* Exercise requirements *
Nothing below is to be printed except the lines between the line holding "At what coordinates" and the line holding "Image resolution: width=1471", inclusive, each exactly as it appears.
Top of Provided records
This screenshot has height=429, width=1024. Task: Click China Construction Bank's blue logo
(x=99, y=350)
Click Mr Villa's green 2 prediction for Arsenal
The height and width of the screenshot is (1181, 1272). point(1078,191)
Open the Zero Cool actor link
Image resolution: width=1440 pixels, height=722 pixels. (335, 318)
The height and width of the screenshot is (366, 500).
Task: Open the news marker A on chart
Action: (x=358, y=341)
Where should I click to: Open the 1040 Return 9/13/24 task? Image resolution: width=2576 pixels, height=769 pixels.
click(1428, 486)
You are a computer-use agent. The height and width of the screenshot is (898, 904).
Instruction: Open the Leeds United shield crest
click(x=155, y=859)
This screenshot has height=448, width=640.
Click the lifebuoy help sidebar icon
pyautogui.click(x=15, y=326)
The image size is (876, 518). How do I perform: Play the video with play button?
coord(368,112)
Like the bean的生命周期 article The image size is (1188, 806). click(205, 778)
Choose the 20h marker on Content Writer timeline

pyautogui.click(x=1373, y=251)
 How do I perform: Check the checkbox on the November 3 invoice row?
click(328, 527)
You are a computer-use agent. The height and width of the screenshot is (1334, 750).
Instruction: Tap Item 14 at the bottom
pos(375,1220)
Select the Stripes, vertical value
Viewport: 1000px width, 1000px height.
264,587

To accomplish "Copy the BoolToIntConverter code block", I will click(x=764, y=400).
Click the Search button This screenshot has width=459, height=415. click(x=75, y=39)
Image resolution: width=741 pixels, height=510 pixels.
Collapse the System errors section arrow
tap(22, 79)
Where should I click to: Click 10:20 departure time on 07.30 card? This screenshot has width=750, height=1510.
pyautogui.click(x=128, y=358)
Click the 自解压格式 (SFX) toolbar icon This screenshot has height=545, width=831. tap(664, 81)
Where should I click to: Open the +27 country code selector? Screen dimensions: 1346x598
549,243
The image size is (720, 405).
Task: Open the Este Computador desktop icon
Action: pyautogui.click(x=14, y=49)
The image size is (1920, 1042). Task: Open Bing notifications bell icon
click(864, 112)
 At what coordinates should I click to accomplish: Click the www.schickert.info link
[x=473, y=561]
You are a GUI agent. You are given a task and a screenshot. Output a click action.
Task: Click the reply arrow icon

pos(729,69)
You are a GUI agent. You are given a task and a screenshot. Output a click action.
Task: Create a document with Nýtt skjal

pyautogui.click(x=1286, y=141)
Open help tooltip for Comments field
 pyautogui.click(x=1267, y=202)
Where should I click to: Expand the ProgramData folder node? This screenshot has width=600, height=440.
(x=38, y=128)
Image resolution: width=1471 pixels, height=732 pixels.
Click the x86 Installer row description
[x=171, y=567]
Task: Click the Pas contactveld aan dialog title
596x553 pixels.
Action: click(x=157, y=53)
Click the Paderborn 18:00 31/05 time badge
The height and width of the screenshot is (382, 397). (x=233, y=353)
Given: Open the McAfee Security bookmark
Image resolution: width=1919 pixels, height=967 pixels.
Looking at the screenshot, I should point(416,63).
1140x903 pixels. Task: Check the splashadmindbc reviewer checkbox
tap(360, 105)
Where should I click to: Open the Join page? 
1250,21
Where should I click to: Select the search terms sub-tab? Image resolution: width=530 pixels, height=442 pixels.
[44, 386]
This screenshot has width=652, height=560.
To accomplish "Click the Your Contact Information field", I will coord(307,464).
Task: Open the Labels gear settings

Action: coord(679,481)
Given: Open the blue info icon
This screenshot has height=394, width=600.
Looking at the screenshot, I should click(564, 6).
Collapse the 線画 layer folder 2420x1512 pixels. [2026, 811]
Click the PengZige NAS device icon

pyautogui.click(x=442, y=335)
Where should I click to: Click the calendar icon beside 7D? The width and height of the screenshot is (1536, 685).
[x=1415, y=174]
Bottom of Provided records
* Answer to the problem *
 At what coordinates should I click to accomplish: Click the www.schickert.info link
[x=473, y=561]
You are a GUI agent. You are given a task and a screenshot. Output a click action.
Task: Click the reply arrow icon

pos(729,69)
You are a GUI agent. You are given a task and a screenshot. Output a click action.
Task: Create a document with Nýtt skjal

pyautogui.click(x=1286, y=141)
Open help tooltip for Comments field
 pyautogui.click(x=1267, y=202)
Where should I click to: Expand the ProgramData folder node? This screenshot has width=600, height=440.
(x=38, y=128)
Image resolution: width=1471 pixels, height=732 pixels.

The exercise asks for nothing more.